El 16 de noviembre de 1989, los sacerdotes jesuitas españoles Segundo Montes, Ignacio Ellacuría, Ignacio Martín Baró, Armando López, Juan Ramón Moreno y el salvadoreño Joaquín López fueron ejecutados con disparos en la cabeza, tras ser puestos de rodillas en el jardín exterior de la casa en la que vivían, dentro del campus de la Universidad Católica José Simeón Cañas (UCA).
Los militares también asesinaron a sus dos colaboradoras: Elba y su hija Celina Ramos.
Con algunos de ellos tuve la suerte de vivir en Managua (Nicaragua) y hoy quiero rendirles un homenaje a todos ellos.

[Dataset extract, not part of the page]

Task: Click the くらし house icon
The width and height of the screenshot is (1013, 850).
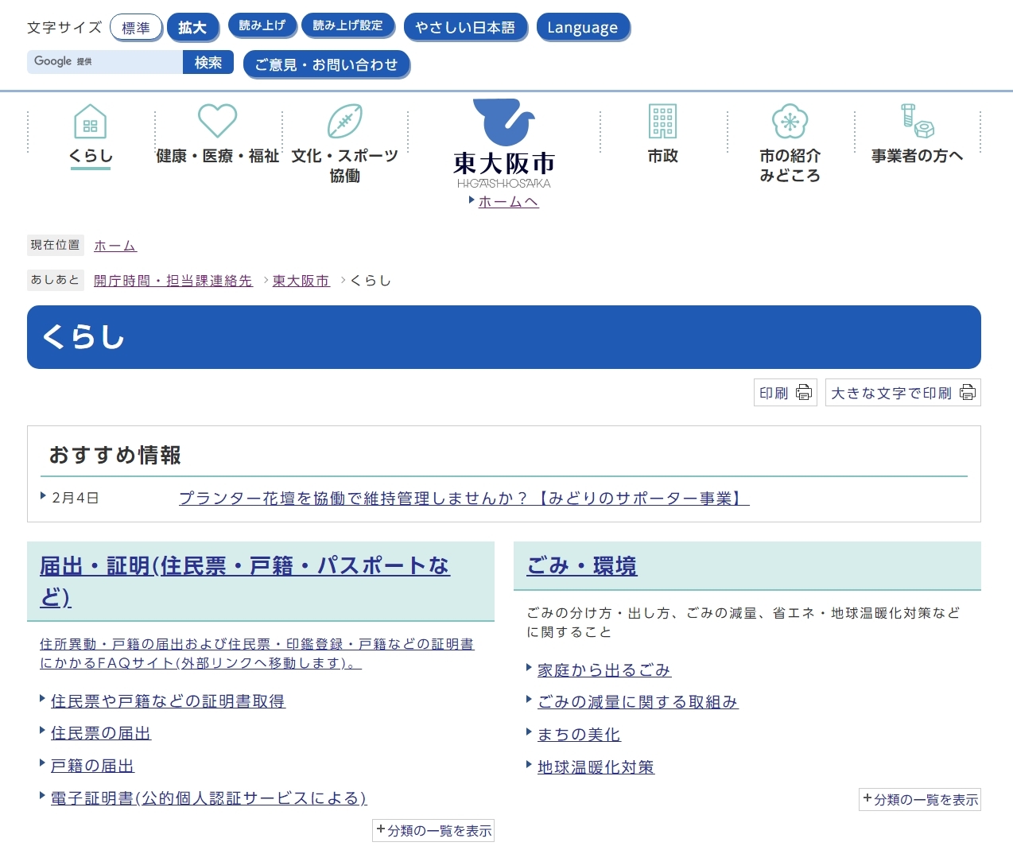Action: (x=90, y=122)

Su delito fue trabajar y luchar por los pobres y esto no gustó a la clase pudiente que gobernaba ni a los militares. Ellos habían ayudado a San Óscar Romero, también asesinado, y recientemente declarado santo.
Todos supieron vivir lo que se escribió de uno de ellos, Ignacio Ellacuría.

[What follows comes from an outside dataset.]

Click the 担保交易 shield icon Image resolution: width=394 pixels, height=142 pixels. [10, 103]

“Fue un colaborador muy próximo de monseñor Óscar Romero; y cuando este fue asesinado, su voz de denuncia, la radicalización de su compromiso con los más pobres, la crítica a la oligarquía, al poder político y militar, crecieron hasta tornarse tan incómodos con el Estado y la clase dominante que lo asesinaron con sus compañeros de lucha.

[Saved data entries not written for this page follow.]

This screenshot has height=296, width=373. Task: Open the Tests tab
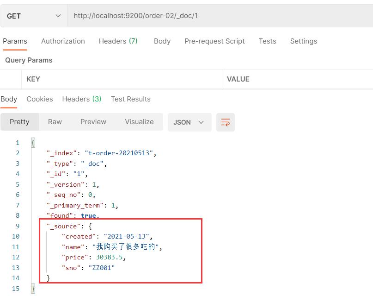[267, 41]
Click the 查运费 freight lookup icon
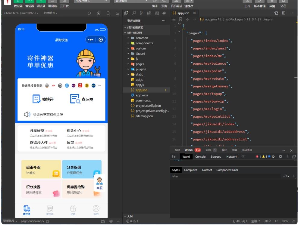This screenshot has height=225, width=298. (x=75, y=99)
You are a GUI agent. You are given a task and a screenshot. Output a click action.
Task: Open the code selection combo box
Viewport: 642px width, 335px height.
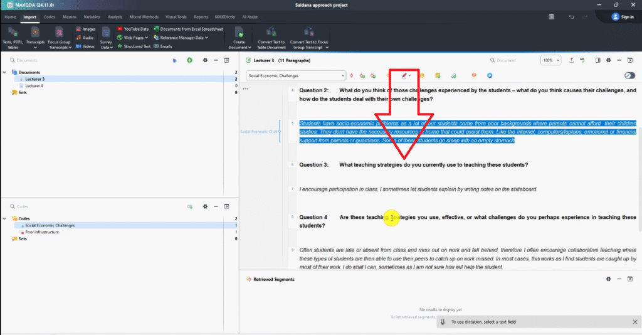[296, 76]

Su muerte, lejos de ahogar su pensamiento, se convirtió en un eco que resonó, no solo en el pueblo salvadoreño, que nunca lo olvidará, sino en todo el mundo, difundiendo y estudiando su obra, adquiriendo nuevas dimensiones en relevancia social, significación intelectual e influencia religiosa.
La honestidad intelectual de Ellacuría lo llevó a ser fiel a la realidad. La analizó en toda su complejidad, a través de las ciencias sociales, políticas y económicas, desde unos presupuestos éticos de justicia y solidaridad.
Siguiendo el pensamiento realista de su maestro Xabier Zubiri, consideraba que la inteligencia debe aprehender la realidad y enfrentarse a ella, para llevar a cabo el proceso de humanización”.